Parlamentskorrespondenz Nr. 783 vom 23.09.2009

BZÖ ortet Chaos in der Gesundheitspolitik

Nur BZÖ für Misstrauensantrag gegen Gesundheitsminister Stöger

Wien (PK) – "Steuererhöhungen statt zukunftsweisender Gesundheitsreform" lautet der Vorwurf des BZÖ an Gesundheitsminister Alois Stöger, der in Form eines Misstrauensantrags im Zuge der Debatte über eine Dringliche Anfrage eingebracht wurde. Der Misstrauensantrag fand keine Mehrheit.

Abgeordnete Ursula HAUBNER (B) führte in ihrer Begründung der "Dringlichen" aus, das BZÖ habe die Anfrage an Gesundheitsminister Stöger aus einem ganz einfachen Grund gestellt: Stöger beschäftige sich zu sehr mit Steuererhöhungen zur Sicherung des Gesundheitssystems und lasse viele Fragen in Bezug auf notwendige Reformschritte offen. Ihrer Ansicht nach gibt es ein "Chaos" in der Gesundheitspolitik, echte Reformen würden nicht angegangen. Haubner stellte in diesem Sinn einen Misstrauensantrag gegen den Minister in Aussicht.

Stöger schaffe es nicht, die Sozialpartner in Bezug auf nachhaltige Reformen in die Pflicht zu nehmen, führte Haubner aus. Stattdessen mache er mit Forderungen nach einer höheren Besteuerung von Kapitalerträgen Schlagzeilen. Politik könne, so Haubner, aber nicht heißen, Steuern zu erhöhen, wenn die Finanzmittel nicht reichten.
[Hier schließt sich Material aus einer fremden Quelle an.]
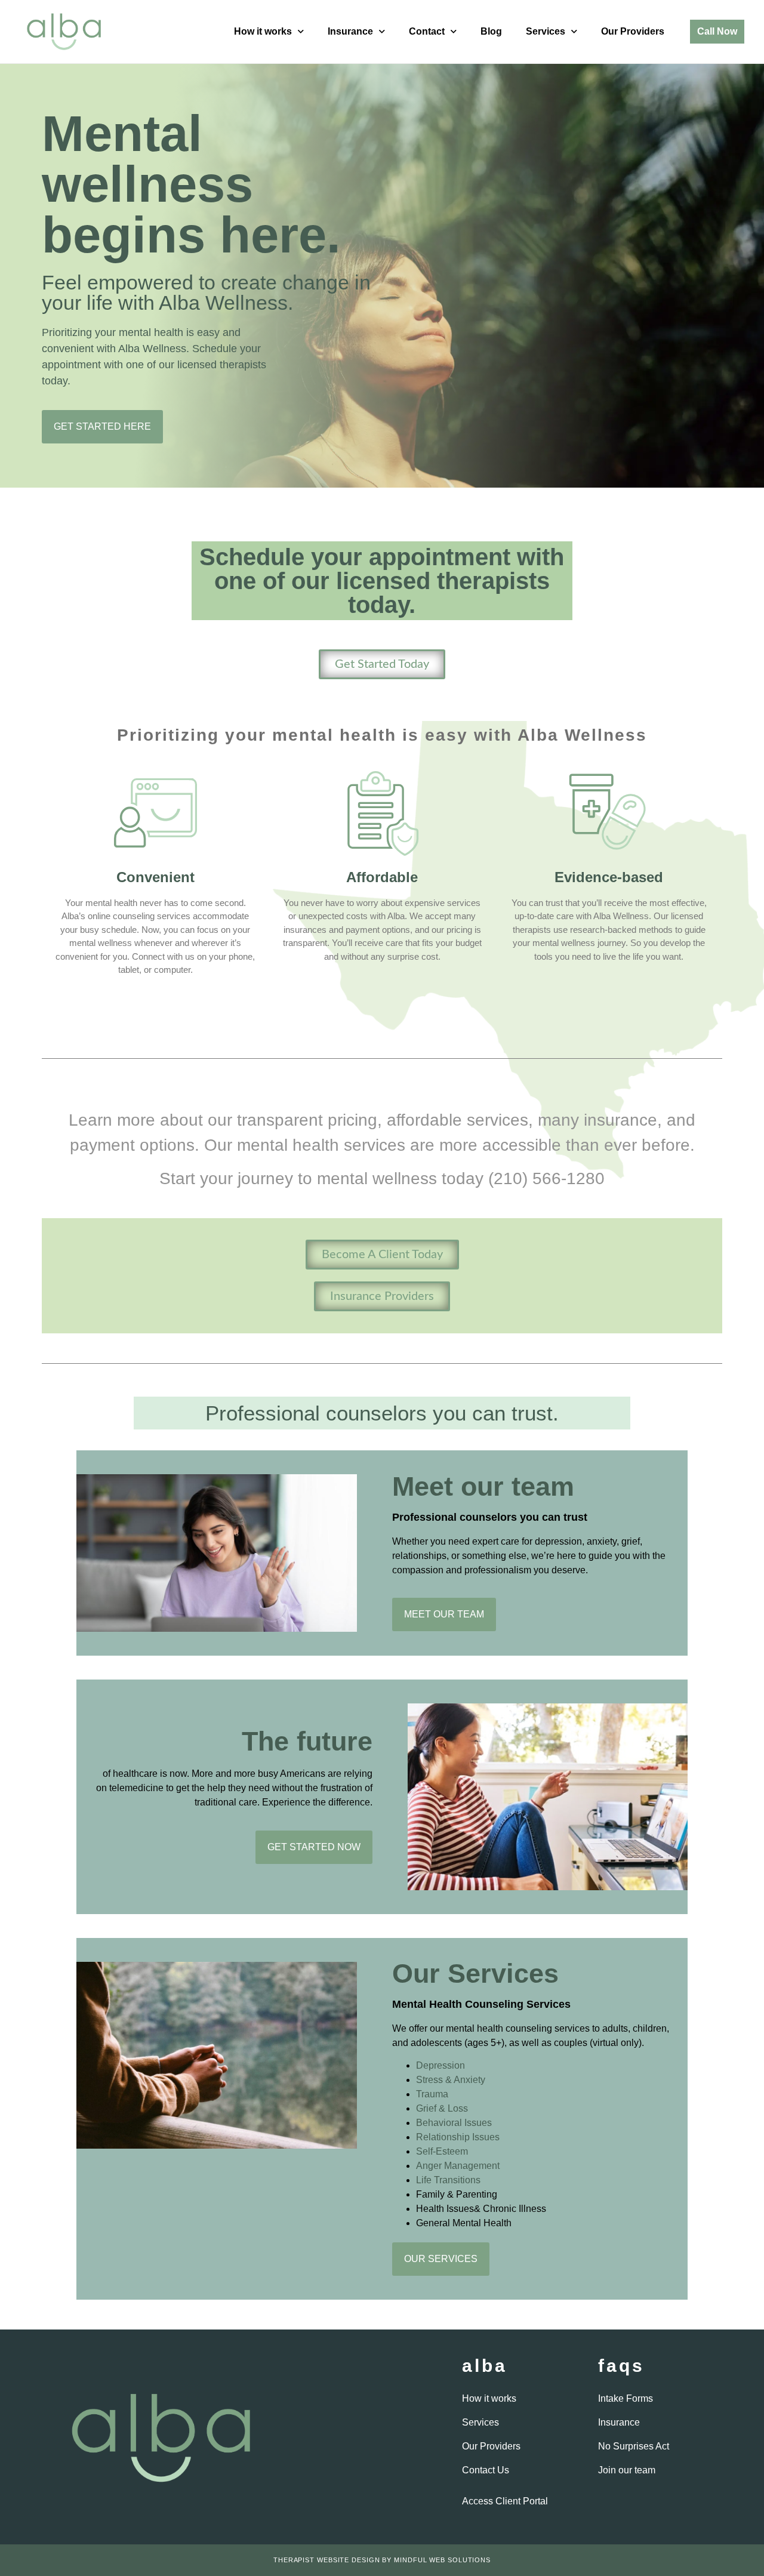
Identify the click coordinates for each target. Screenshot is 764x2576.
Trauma (432, 2094)
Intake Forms (625, 2398)
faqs (621, 2365)
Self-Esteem (442, 2151)
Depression (440, 2065)
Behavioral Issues (454, 2123)
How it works (263, 31)
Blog (491, 31)
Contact (427, 31)
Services (545, 31)
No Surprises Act (633, 2446)
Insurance (350, 31)
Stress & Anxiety (450, 2080)
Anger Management (458, 2166)
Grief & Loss (442, 2108)
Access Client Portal (505, 2501)
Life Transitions (448, 2180)
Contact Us (485, 2470)
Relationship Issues (458, 2137)
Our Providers (632, 31)
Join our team (626, 2470)
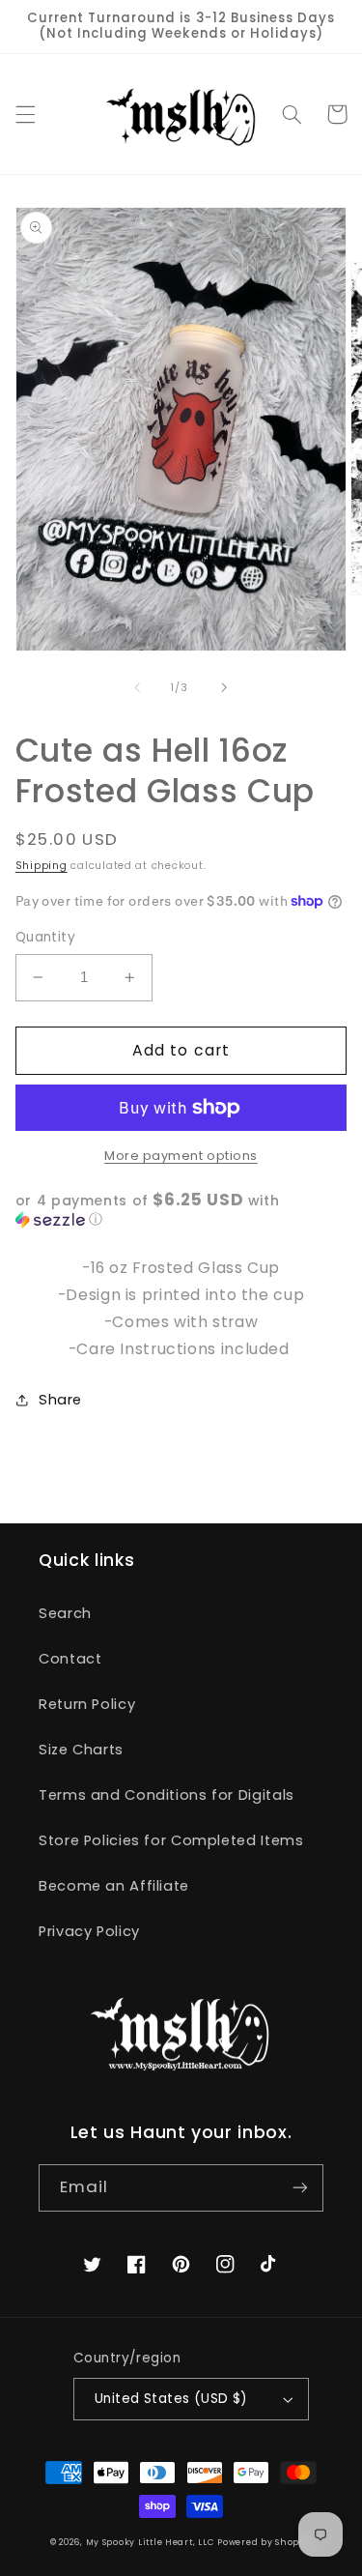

Ein Versagen Stögers ortet Haubner auch hinsichtlich der Informationskampagne zum Thema Schweinegrippe. Ebenso vermisst sie eine Lösungskompetenz des Ministers bei der Strukturreform der AGES und beanstandete die Verteuerung zahlreicher Medikamente trotz Senkung der Mehrwertsteuer auf Arzneimittel. Unter der Führung Stögers stehe im Gesundheitsbereich alles auf rot, resümierte Haubner, es gehe "einfach nichts weiter".

Gesundheitsminister Alois STÖGER bekräftigte in seiner Beantwortung der Dringlichen Anfrage, im Mittelpunkt seiner Gesundheitspolitik und der Gesundheitspolitik der Regierung stünden die Patientinnen und Patienten. Es gehe darum, Gesundheit zu sichern und allen Menschen Zugang zu Gesundheitsleistungen zu ermöglichen, "unabhängig davon, wie dick das Geldbörsel ist".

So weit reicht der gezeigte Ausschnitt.